Algérie : Classe politique, société civile et personnalités divisées sur la sortie de crise et le dialogue : Karim Younès ou la difficulté de convaincre !

Par Houria Moula

En décidant de continuer sa mission de médiation et de dialogue, le panel que dirige Karim Younès se lance dans un défi qui n’est pas facile à réaliser. Après le refus de l’institution militaire des préalables posés pour l’entame de tout dialogue, qui devait être l’acte de décès de l’instance, voilà que le panel renaît de ses cendres pour viser loin, «entamer le dialogue sans délais». Outre le rejet réitéré à l’occasion du 24e vendredi, affirmant qu’il n’est «pas question d’un dialogue ou d’une élection présidentielle tant que ‘la bande’ est aux commandes», nombreux sont les partis et acteurs politiques et représentants de la société civile qui ne s’inscrivent pas dans la démarche du pouvoir, donc de Karim Younès.

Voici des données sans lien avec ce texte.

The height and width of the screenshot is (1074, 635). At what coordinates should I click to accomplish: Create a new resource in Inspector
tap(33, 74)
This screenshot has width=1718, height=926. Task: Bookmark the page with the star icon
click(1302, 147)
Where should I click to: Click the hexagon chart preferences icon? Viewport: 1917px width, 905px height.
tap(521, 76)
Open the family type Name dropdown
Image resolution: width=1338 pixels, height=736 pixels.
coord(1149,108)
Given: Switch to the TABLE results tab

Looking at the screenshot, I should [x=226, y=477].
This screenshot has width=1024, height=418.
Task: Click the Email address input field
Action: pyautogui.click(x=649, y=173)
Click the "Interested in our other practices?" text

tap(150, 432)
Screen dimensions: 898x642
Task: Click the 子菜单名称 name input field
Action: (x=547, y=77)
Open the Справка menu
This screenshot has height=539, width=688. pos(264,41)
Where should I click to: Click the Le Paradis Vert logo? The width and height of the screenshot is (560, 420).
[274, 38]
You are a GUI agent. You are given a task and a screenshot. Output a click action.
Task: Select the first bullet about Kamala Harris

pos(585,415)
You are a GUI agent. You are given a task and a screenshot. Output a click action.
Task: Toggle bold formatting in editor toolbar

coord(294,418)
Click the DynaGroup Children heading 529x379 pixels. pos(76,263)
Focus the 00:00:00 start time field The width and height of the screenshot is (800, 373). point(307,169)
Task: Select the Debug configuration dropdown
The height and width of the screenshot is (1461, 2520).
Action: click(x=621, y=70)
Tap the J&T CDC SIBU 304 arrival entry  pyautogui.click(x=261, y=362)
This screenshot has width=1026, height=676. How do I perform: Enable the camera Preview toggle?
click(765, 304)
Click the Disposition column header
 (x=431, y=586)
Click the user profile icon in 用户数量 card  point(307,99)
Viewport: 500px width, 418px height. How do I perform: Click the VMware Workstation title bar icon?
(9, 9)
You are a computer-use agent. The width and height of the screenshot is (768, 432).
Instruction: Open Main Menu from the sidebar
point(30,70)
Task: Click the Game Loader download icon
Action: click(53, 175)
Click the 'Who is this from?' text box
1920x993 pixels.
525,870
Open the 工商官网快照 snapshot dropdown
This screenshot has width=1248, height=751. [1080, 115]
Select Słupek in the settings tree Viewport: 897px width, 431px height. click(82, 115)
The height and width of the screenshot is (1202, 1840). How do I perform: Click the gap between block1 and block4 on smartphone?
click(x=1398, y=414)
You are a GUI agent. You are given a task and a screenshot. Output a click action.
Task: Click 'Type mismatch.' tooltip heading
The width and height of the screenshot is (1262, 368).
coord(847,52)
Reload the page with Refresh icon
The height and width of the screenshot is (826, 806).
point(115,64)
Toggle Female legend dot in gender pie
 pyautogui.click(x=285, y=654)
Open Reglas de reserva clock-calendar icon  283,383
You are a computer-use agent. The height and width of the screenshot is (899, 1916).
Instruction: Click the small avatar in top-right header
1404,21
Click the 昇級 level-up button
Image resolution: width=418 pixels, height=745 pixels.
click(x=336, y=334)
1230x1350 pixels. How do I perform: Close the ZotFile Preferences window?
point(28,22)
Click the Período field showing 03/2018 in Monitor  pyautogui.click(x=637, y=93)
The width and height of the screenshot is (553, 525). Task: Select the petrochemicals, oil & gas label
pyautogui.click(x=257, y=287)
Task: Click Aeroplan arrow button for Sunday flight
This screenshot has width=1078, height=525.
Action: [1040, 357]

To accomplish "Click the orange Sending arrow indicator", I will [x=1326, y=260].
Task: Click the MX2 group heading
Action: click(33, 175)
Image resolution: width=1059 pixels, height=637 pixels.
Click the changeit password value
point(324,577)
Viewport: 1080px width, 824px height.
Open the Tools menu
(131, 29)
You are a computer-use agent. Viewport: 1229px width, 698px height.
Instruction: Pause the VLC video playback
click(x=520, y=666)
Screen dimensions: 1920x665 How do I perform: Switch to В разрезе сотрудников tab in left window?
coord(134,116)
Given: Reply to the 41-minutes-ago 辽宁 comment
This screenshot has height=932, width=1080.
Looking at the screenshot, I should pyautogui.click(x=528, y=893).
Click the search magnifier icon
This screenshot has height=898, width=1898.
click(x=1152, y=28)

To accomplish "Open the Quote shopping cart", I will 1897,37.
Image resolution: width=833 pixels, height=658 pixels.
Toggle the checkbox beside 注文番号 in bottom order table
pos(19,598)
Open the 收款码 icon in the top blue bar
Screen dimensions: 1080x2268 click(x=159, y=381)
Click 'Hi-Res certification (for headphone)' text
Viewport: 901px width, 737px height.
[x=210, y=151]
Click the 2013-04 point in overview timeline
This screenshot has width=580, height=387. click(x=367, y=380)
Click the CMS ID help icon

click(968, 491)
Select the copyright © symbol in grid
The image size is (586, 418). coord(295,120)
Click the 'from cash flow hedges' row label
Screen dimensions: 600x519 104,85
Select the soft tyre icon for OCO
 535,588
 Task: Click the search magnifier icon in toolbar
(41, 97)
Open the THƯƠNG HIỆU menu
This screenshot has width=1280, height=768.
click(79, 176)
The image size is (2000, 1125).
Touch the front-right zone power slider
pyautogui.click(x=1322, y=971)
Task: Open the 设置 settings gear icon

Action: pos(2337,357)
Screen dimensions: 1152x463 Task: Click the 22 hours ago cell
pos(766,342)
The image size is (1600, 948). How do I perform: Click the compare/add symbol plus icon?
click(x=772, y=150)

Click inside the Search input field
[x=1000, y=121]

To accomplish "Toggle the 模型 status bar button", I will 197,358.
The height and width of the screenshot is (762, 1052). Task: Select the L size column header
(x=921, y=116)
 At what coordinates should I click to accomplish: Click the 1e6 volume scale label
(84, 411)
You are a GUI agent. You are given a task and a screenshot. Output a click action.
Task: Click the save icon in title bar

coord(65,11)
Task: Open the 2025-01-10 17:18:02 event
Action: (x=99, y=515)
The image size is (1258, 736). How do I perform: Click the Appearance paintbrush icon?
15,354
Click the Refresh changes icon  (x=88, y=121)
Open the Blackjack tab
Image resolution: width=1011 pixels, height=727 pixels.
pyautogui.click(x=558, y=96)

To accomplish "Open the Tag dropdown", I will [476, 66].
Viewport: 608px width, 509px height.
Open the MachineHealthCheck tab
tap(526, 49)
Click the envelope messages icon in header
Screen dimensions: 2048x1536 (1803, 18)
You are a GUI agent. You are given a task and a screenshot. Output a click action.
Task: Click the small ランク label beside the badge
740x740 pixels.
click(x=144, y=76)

Ce dernier rappelle pourtant qu’il n’est « ni le pouvoir ni son émissaire ». Mais, en révisant à la baisse les conditions de dialogue au nom de « l’intérêt du pays » qui « passe avant tout », le panel voit sa marge de manœuvre réduite. Si l’on excepte le Forum civil pour le changement de Abderrahmane Arar, ayant initié le dialogue en proposant une liste de 13 personnalités, force est de constater que le reste de la société civile, qui s’est réunie le 15 juin dernier lors d’une conférence nationale, ne compte pas céder sur les préalables. Saïd Salhi, de la Laddh, Abdelwahab Fersaoui, de RAJ, Lyès Merabet, du SNPSP, ou encore, le sociologue Nacer Djabi, se sont déjà exprimés sur le sujet et mis la libération des détenus d’opinion au centre des préoccupations.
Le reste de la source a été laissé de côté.